Both the priest and I filed GM tickets in order to get her robes. Through out the process, the priest was the nicest ever even though she had to live through two wipes and the possibility she could not receive her robes or emblems. Through talking with a GM and sorting through a misunderstanding (the GM had mistakenly closed her ticket thinking it was a raid-wide issue; thankfully the same GM talked to me, realized the mistake and reopened it), her ticket has been escalated and she should receive that which is due her.

This disaster stands in stark contrast to the PUG 25 and 10 I lead two weeks before, which went off without a hitch and everyone was nice, did what they were supposed to and stayed connected. It seemed like the night of the pushy individuals, as when we did pug OS 10 (no drakes) later, the healer who "had to leave in 20 minutes" kept trying to boss the tank around.

At least I got my Protodrake Whelp this morning out of my very first egg.

/sigh

6 comments:

Anonymous said...

But at least it gave you something to blog about! ...right? :)

I'll keep the note about the nasty DI guild in mind when looking for pugs!

Michael TLH said...

Oooo... yeah. Been there, done that.

As a fellow Ronin druid now, I get having to PuG raids and all.

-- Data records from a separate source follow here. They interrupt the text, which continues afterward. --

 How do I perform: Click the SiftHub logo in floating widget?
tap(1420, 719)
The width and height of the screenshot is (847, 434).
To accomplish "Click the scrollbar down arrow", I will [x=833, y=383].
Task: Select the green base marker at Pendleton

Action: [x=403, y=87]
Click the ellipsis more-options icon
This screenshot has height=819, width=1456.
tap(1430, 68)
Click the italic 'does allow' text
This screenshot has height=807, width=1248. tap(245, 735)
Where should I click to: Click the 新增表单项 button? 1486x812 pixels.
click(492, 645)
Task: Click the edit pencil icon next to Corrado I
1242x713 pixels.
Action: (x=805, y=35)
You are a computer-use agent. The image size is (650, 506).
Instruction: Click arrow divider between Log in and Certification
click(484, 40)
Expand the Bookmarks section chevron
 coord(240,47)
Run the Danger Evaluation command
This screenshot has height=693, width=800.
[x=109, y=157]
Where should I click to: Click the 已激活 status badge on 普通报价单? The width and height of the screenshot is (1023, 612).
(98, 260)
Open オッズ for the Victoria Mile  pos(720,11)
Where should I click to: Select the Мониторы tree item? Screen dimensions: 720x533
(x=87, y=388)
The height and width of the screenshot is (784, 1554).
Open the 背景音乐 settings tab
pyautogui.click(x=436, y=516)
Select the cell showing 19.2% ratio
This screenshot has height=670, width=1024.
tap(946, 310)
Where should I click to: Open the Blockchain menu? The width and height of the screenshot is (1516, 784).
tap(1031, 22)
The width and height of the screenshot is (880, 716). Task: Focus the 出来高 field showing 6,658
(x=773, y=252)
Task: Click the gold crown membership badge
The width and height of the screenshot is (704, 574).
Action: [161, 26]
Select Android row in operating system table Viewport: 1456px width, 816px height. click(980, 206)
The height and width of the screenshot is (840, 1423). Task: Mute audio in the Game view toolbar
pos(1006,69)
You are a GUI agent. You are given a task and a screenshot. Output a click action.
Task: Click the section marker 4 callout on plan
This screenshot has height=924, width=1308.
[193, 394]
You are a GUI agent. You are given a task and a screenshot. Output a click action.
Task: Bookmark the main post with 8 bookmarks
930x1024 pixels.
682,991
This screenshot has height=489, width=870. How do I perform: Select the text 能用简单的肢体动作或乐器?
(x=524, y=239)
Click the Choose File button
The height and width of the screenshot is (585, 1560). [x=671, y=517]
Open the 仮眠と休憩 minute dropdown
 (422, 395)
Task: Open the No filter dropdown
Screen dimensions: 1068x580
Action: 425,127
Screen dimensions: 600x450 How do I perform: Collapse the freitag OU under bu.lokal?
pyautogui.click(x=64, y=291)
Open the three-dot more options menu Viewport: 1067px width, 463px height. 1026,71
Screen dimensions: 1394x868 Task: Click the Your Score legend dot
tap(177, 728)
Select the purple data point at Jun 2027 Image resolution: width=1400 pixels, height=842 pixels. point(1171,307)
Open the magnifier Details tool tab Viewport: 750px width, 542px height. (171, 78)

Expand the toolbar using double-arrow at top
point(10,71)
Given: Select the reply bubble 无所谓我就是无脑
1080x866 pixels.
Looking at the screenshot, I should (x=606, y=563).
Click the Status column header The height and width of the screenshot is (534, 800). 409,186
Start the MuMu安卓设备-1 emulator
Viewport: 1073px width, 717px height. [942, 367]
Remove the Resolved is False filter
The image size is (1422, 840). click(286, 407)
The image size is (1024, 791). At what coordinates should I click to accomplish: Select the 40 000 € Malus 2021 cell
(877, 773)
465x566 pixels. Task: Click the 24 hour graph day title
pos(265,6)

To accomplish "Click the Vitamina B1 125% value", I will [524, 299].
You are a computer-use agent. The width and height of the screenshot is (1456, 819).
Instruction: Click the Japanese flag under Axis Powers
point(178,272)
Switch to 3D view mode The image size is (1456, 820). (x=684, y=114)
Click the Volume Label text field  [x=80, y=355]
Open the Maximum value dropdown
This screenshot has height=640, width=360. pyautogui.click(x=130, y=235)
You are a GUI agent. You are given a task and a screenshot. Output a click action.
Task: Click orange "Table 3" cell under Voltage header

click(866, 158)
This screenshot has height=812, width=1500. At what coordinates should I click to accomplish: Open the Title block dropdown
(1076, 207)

Isn't weird how it's either super-smooth and fun and quick and every has a great time or it's a complete and total cluster---- from the beginning?

In my experience, there's no "well, it was okay for a bit, but then xyz happens" and so on.

Ho Ho said...

This reminds me that last night on my L71 DK I did roughly 1.2k dps over Nexus run. In nearly every pug raid I see tons of people who do <1k dps (a shadowpriest on OS doing 500 dps including aoe'ing trash?). People in general seem to suck quite a lot for some reason.

Darraxus said...

I do 1400-1500 dps tanking, so it irks me to see DPS so low. I do over 1k on my level 72 Ret Pally who is decked out in a bunch of greens and blues.

Anonymous said...

Standing on the stairs. Why, oh why, do people do it?

I tell them in raid chat. I put over a raid warning, I tell them over vent. Then, at the end of the fight, I whisper them, and they reply "o, u wer talkin 2 me?"..

/facepalm

Sir Sannhet said...

I know I dipped out when you were telling me about this....I was about to miss the bus and had to quite literally run.

Truth be told, pugs can go well, or they can go horribly horribly wrong. You know that I normally pug both 10 and 25man naxx, and its either a full clear in 4 hours or a painstaking crawl over the course of 8+. Don't be too hard on yourself, especially in VoA, the raid leader is less of a leader and more of a babysitter in that instance.